Hospitalisation for mentally ill individuals remains one of the most prominent ways for treating mentally ill people who present a risk to themselves or others. However, following the enactment of the 2007 legislation and in accordance with s17A of the Mental Health Act 1983 (as amended), the responsible clinician can discharge a patient to the community while still holding the power to recall that person back to hospital if needed. This is commonly known as a Community Treatment Order (CTO) or otherwise known as a Supervised Community Treatment (SCT).

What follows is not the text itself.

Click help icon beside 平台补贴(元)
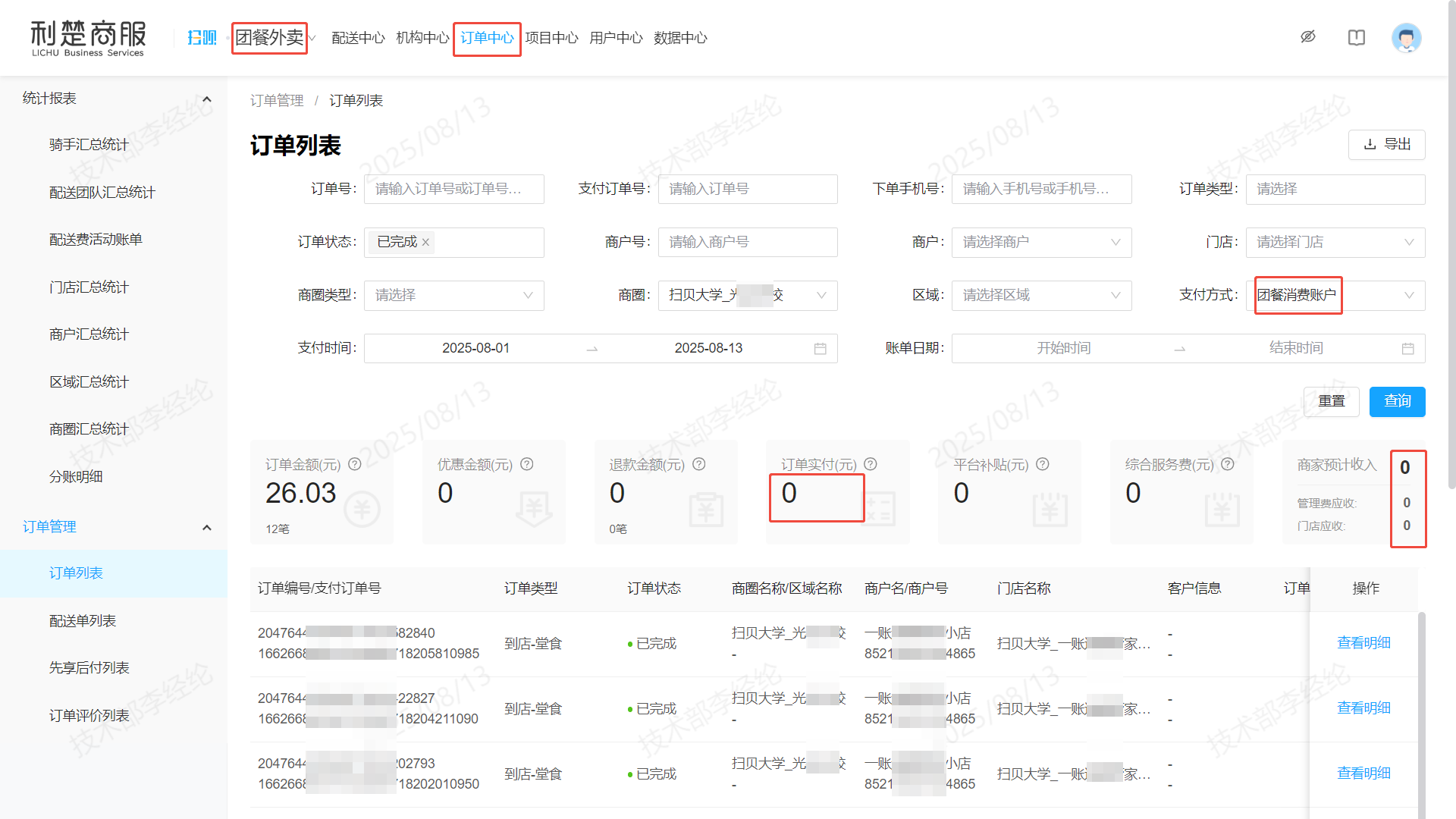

A CTO means that a person who was previously detained in hospital may receive their treatment in the community with certain conditions. Although the Act fails to provide a formal definition for a CTO, paragraph 107 of the explanatory notes to the 2007 Act explains that patients who are on a CTO will have to comply with conditions in the community. The conditions will differ depending on each unique case, however, most conditions are in place in order to ensure compliance with treatment and as a preventive method to avoid risk of harm to the patient or to others.
It must be noted that not every detained person fits the criteria for a CTO. Section 17A paragraph 4, of The Mental Health Act 1983 (as amended) provides that the responsible clinician can only order a CTO if the criteria mentioned below are fulfilled.
- the person must have a mental disorder of a nature or degree that makes it appropriate for them to receive medical treatment
- it must be necessary for the person’s health or safety or for the protection of others that they should receive treatment
- treatment can be provided in the community without the person being detained in hospital
- it is necessary that the responsible clinician is able possible to recall the person back to hospital if needs
- appropriate medical treatment is available.
Are CTOs achieving the desired outcome?
CTOs were originally designed to be a less restrictive method of providing treatment to mentally ill patients. Over the last few years, there has been heated debate about the effectiveness and usefulness of CTO’s. This alternative regime can prove useful when it comes to patients whose mental illness stops them from realising the benefits of treatment, in that it legally aims to ensure compliance with treatment in the community. Also, clinicians could argue that it reduces the risk of a relapse in one’s mental state as it allows a swift and quick recall back to hospital if the patient fails to comply with the conditions and as a result their mental health deteriorates.
On the other hand, CTO’s can be perceived as a measure of depriving a person of their liberty. What cannot be overlooked, is that although treatment in the community can definitely be less restrictive, a CTO can only be put in place following a hospital admission. For the patients concerned, this could mean a longer period during which they may not have the right to make lawful decisions about their treatment and a coercive measure for them to comply with conditions. This compulsion can sometimes lead to an alienation between the patient and the community team, making their relationship a non-therapeutic one. Furthermore, the OCTET study suggests that there is no substantive evidence to support that CTOs have resulted in a decreased rate of readmissions nor in a reduced length of admissions. Additionally, the results of the study, do not indicate any differences in social or clinical outcomes.
The government has promised to reform the Mental Health Act 1983 (as amended) in order to improve the care of those receiving treatment. It remains to be seen whether a further reform of the Act 1983 will seek to meaningfully tackle the debate around the effectiveness of community treatment orders.
 Tom Burns and others, ‘Community Treatment Orders For Patients With Psychosis (OCTET): A Randomised Controlled Trial’ (2013) 381 The Lancet.